Robin Williams and Jonathan Winters were two comedians that I got and loved in ways I've not connected with other comedians. Since I started taking Improv classes and thinking about Improv - they've meant more to me.
Losing Williams to depression and suicide is shocking. All day long I've teared up at news stories and random comments I've heard in my office. I cannot imagine how Williams' friends and family feel at this news.
It seems crazy to be so devestated by the suicide of a person you never knew.
Someone at work said "suicide is a selfish act." That line used to get a lot of traction but the more you learn about mental illness (and if you've ever been clinically depressed) you know that's not it. Normal people don't understand. When you are that depressed (and being bi-polar means your lows are unfathomably low) there is no logic. There is just the desire to sleep and to not be present because it hurts too much.
People have put up tips for talking about suicide (don't glorify it) and hotline numbers - but suicide isn't important just because someone famous took their life. Every day people make that choice - but we don't know them or get to talk about them in the same way. We need to remember that under the cover of a person's life - there can be darkness and depression. We need to watch and listen to those in our lives.
I watched a HBO special that Robin taped in DC 8 years ago tonight and it made me laugh. He was amazing...lighting fast and someone who noticed everything and talked about it. His alcoholism - his drug use - rehab - those were topics he faced and spoke about. But under all that - off stage - he was a shy person and someone who was very supportive and giving of other comics.

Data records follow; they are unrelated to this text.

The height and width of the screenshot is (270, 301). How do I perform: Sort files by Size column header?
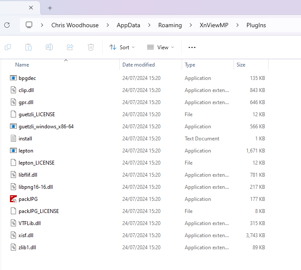tap(241, 65)
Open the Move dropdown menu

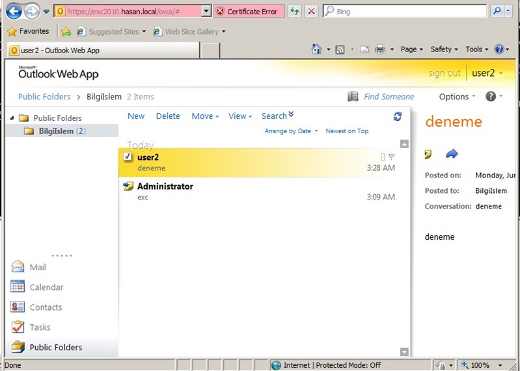[x=206, y=116]
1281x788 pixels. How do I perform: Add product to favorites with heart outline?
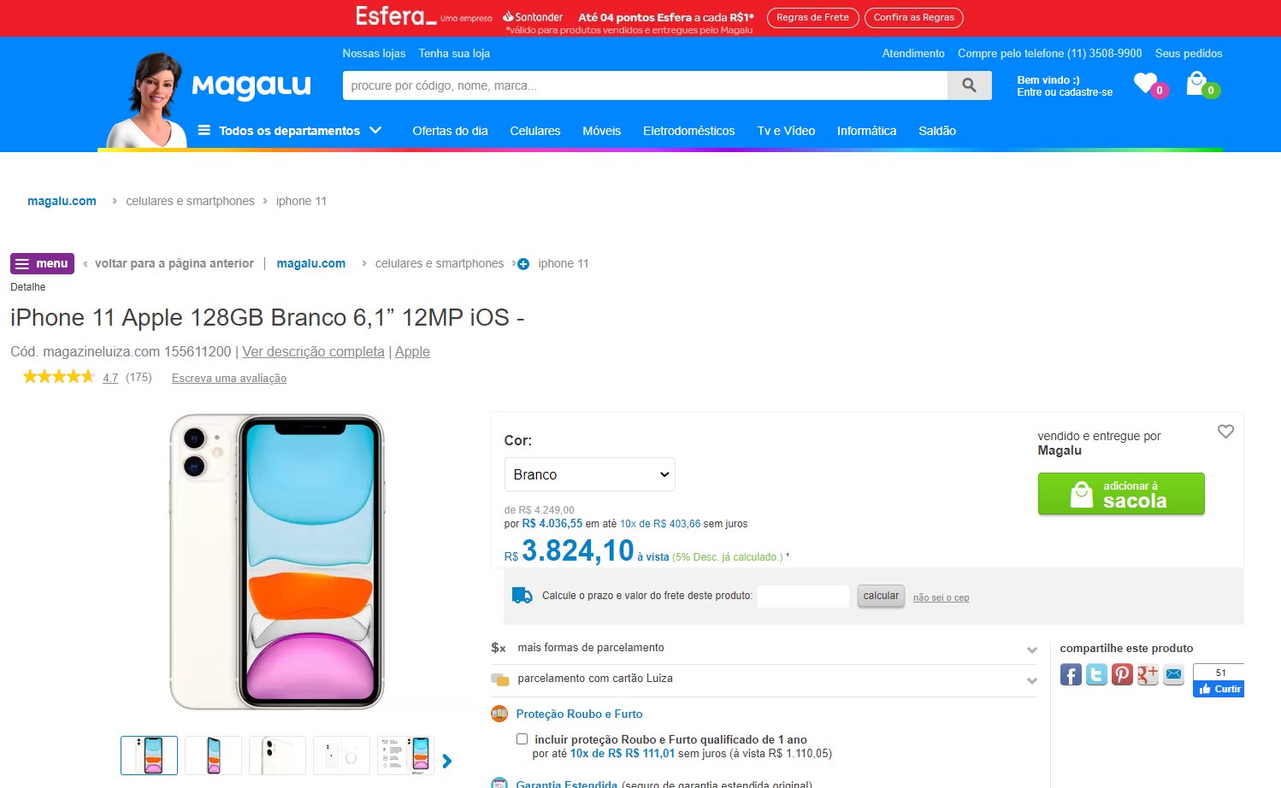coord(1225,432)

I've read people talk about him and how they knew him and it seems that although he was loved by many - few knew him.
I'm sure he had help and that his family knew of his struggles. And I can't imagine the thoughts going through their mind - what could I have done - why didn't I do x or y or z. I hate to think of the pain he was in. I hate to hear people judge him and how his life ended. It's not fair. It's not the best of him.
So I remember the stand up and the films and the tv shows and Carson and Letterman and all of the moments he made me laugh and made others laugh.
He was a roman candle that burnt out too soon...but the show was incredible while it lasted.